Coherence overhead. CXL BI snoop invalidations scale poorly beyond 32 sharers. KV Fabrics avoids this by never writing shared pages, but fork-heavy agentic workflows (1000s of children) could still saturate the snoop filter. Partition pools by model.

Multi-tenant isolation. A cacheline fabric has no built-in QoS. A noisy neighbor can starve bandwidth. Requires fabric-level QoS (CXL IDE + QoS Telemetry in 3.1) and DPU-enforced token buckets per tenant—still research.

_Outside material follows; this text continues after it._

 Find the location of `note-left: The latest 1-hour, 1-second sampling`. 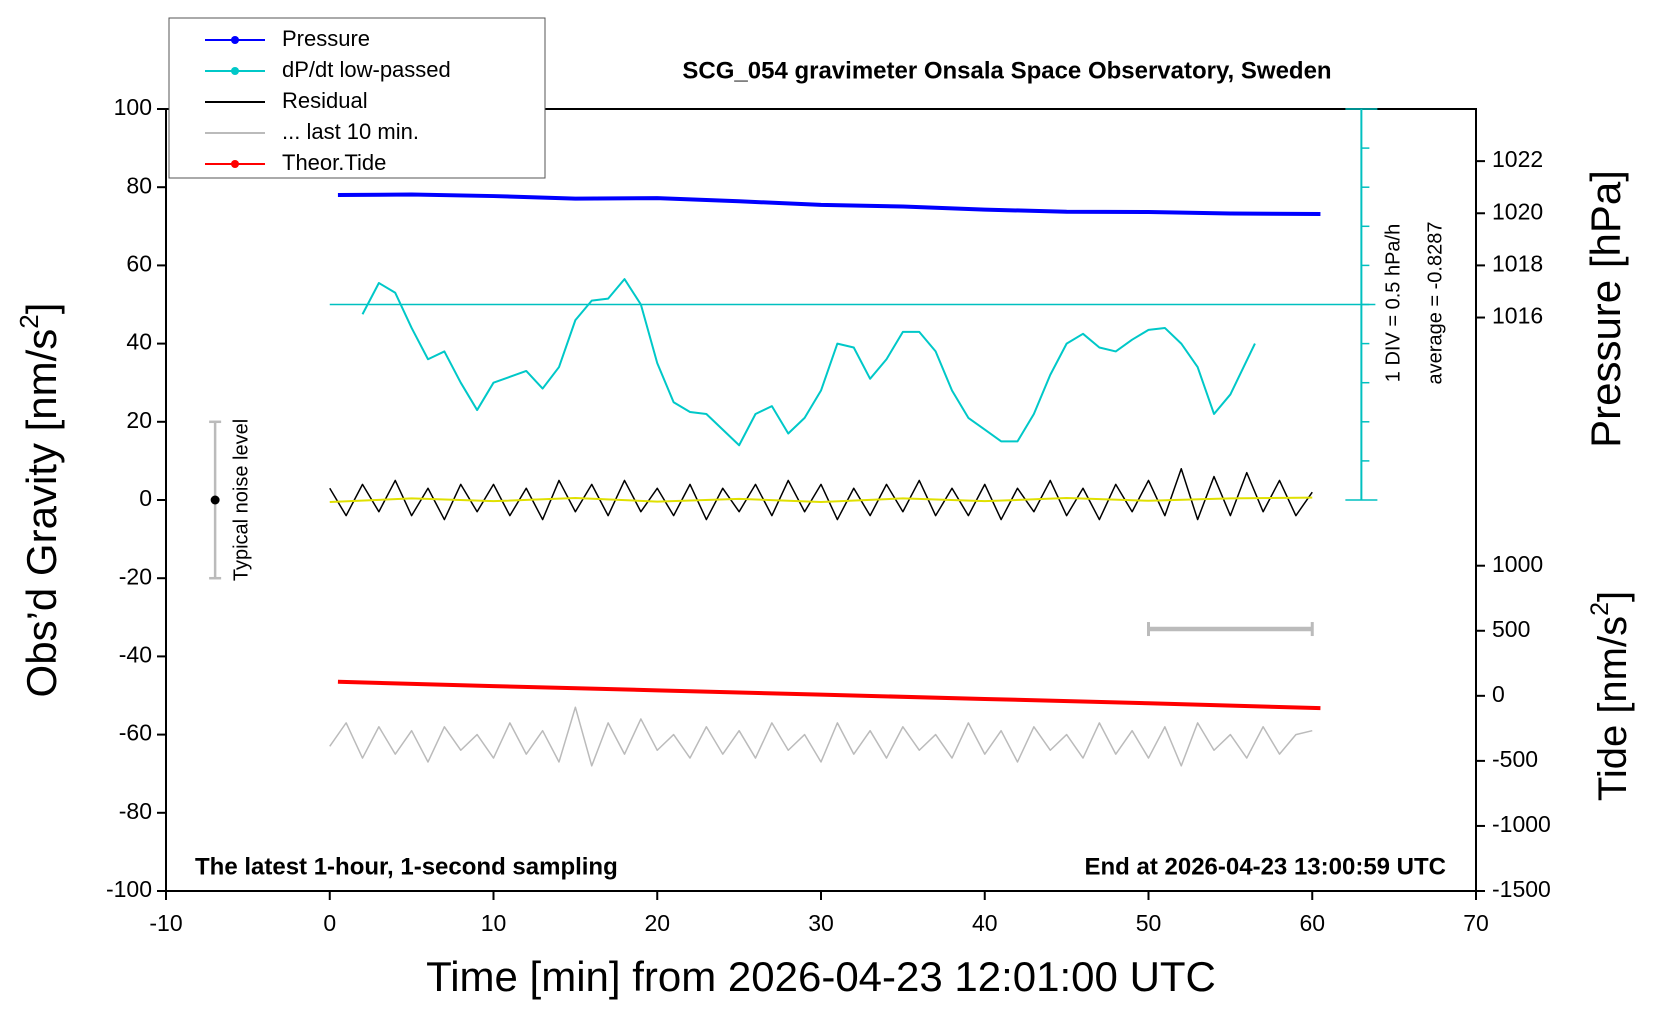

note-left: The latest 1-hour, 1-second sampling is located at coordinates (406, 866).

Failure model. If a memory blade fails, you lose 16TB of context. Unlike S3, there is no replication at cacheline latency. Practical systems will need erasure-coded writes to a second blade for sessions tagged “critical”, doubling write cost. Acceptable for append-only, unacceptable for general memory.

Economics

Google Cloud’s internal analysis of disaggregated inference (Next '25) found a 35% reduction in TCO for 32k+ context serving when replacing 50% of HBM expansion with CXL pools^[4]. The math: an H100 80GB costs ~$2.8/GB-month amortized; a CXL DDR5 pool costs ~$0.18/GB-month. Even accounting for 2 extra switches and DPUs per 8 GPUs ($22k), breakeven occurs at ~60% average KV reuse—which Penguin measured at 68%.

More importantly, it changes scaling: you can provision compute (GPUs) and context memory independently. For RAG agents with 10M token memories, this is the difference between “impossible” and “one rack of CXL.”

Conclusion

We have spent a decade treating GPUs as stateless accelerators. That era ended when context windows exceeded HBM. The KV cache is not a cache—it is the working set, the user’s memory, the application state. It deserves the same architectural primitives we give files: names, permissions, mapping, sharing, tiering.

KV Fabrics is not a product. It is a pattern: use CXL as the rack-scale memory bus, DPUs as the metadata servers, and append-only semantics to dodge coherence. For long-context workloads, the performance is already within 2–3× of HBM, and the capacity is 100×. With prefetch, users cannot tell the difference.

The next frontier is not bigger GPUs. It is treating context as durable infrastructure. Build the filesystem first; the models will follow.

[1] Penguin Solutions, “The Memory Tax on Long-Context Inference,” SC24, Nov 2024. 70% memory-bound figure from Figure 4, 1,024-batch Llama 3 70B trace.

[2] CXL Consortium, CXL 3.0 Specification, Section 3.2.5.4. Lab data from AsteraLabs Leo platform, 2024.

[3] NVIDIA, “Dynamo: A Distributed KV Cache Router for Disaggregated Inference,” GTC 2024.

[4] Google Cloud, “Disaggregated Memory Pools for LLM Serving,” Cloud Next 2025, Session INFRA-212.